I think we're just so pre-programmed to believe every drop of juice is sacred that we can't even adjust our brains to a world where solar can be installed for $1.80/W and electricity can be abundant, cheap and sustainable. Hell, something like half our grid electricity is lost in transmission, why should I worry about losing 40% to a fuel cell?
 
Hell, something like half our grid electricity is lost in transmission, why should I worry about losing 40% to a fuel cell?
Um, no. Off by an order of magnitude, according to EIA, a very reliable source:
EIA estimates that national electricity transmission and distribution losses average about 6% of the electricity that is transmitted and distributed in the United States each year.
 
Good article. This paragraph popped out in particular, in light of @wk057's amazing project:
“With NEM [Net Energy Metering], it was almost never economical to add a battery to the solar because the grid is used as a battery,” Guccione said. “Even when battery costs become much lower, there will be only minimal or no economic advantage to have batteries if NEM is included.”

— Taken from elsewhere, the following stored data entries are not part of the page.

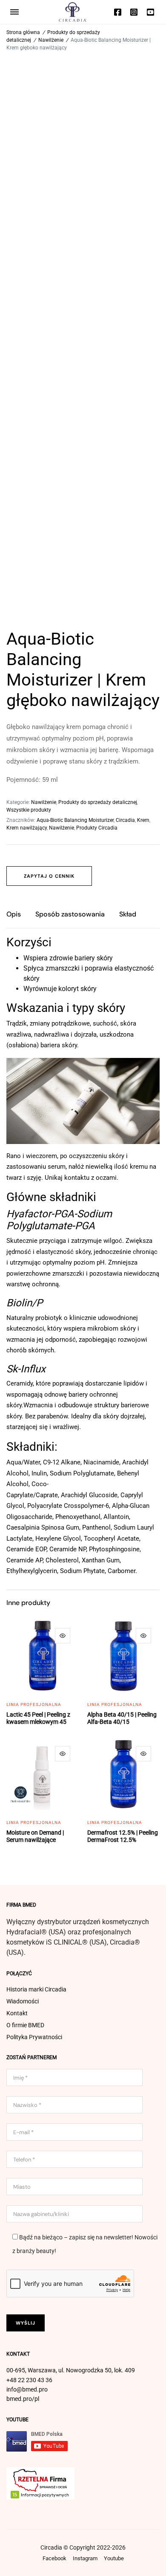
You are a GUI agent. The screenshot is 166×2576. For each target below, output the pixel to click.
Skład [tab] (127, 914)
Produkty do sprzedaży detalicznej (97, 802)
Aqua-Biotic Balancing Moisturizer (75, 820)
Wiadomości (22, 2001)
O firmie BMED (25, 2025)
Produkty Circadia (96, 828)
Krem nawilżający (26, 828)
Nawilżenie (50, 40)
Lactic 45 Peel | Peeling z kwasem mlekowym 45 (38, 1718)
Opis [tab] (13, 914)
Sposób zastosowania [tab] (70, 914)
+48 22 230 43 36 (29, 2380)
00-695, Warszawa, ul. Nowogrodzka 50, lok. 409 (70, 2370)
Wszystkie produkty (28, 810)
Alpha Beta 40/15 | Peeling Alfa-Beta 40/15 (122, 1718)
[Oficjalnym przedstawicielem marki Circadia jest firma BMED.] (72, 11)
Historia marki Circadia (36, 1989)
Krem (143, 820)
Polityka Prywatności (34, 2037)
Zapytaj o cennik (49, 876)
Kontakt (17, 2013)
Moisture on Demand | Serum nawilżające (35, 1836)
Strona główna (23, 32)
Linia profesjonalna (33, 1704)
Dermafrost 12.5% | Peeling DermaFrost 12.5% (122, 1836)
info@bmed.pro (27, 2389)
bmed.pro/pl (22, 2398)
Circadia (125, 820)
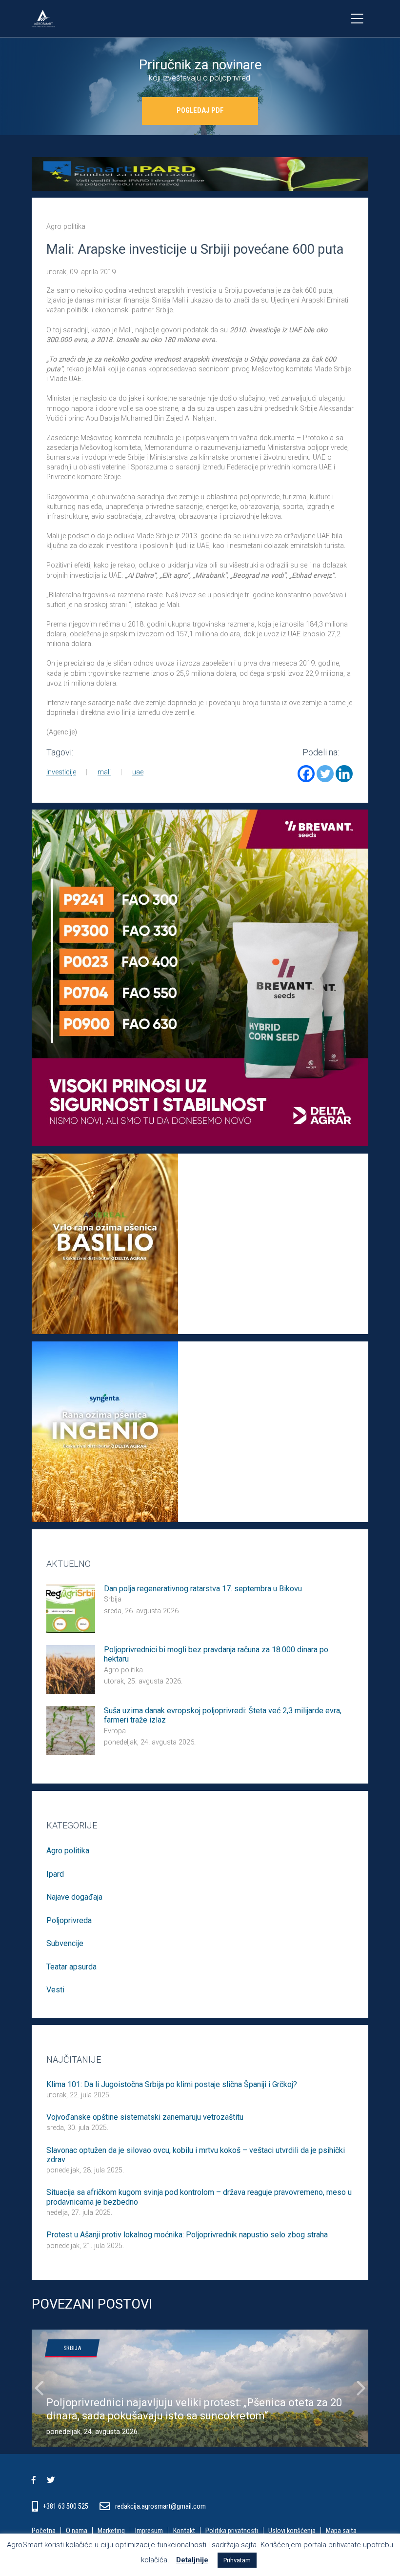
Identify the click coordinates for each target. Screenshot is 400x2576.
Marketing (111, 2531)
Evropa (115, 1731)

An important point for Tesla's stationary storage people to consider.
 
Good article. This paragraph popped out in particular, in light of @wk057's amazing project:
“With NEM [Net Energy Metering], it was almost never economical to add a battery to the solar because the grid is used as a battery,” Guccione said. “Even when battery costs become much lower, there will be only minimal or no economic advantage to have batteries if NEM is included.”
An important point for Tesla's stationary storage people to consider.

Yep; There will of course come a time when the grid is saturated with solar and there won't be an export market so it's going to be use it, store it or lose it. At which point storage WILL make sense. I like to think that time is <10 years away. But, until then it's more economic to sell power than store it.